#### Selection
** BEGIN **
In 1984, the interests of EID-Parry were taken over by Duncans Agro
Industries and it is now a part of the Goenka-Duncan group. In 1994, SHL entered
into a strategic alliance with Bayer, Germany, for setting up a facility to
produce heat transfer media. The heat transfer media plant was commissioned in
Feb.'94. The isophorone plant was commissioned in Apr.'94. The company expanded
phenol capacity from 20000 tpa to 22500 tpa in a phased manner.
In 1994-95, SHL increased the capacity for IBB from 1000 tpa to 2000 tpa.
It received the ISO 9002 certification from BVQI in Dec.'95.
During 1995-96, SHL increased the capacity for DPO, phenol and acetone to
3000 tpa, 24000 tpa and 14400 tpa respectively. HCL has set up a greenfield
plant to produce 1 lac tpa of phenol and 60000 tpa of acetone at Dahej,
Gujarat.
** END **
#### Raw data
** BEGIN **
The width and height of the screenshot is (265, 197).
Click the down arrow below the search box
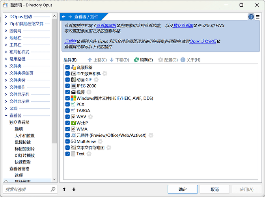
** END **
#### Exercise description
According to the company history, which body awarded SHL its ISO 9002 certification, and in what month?

#### Result of this task
BVQI, in December 1995.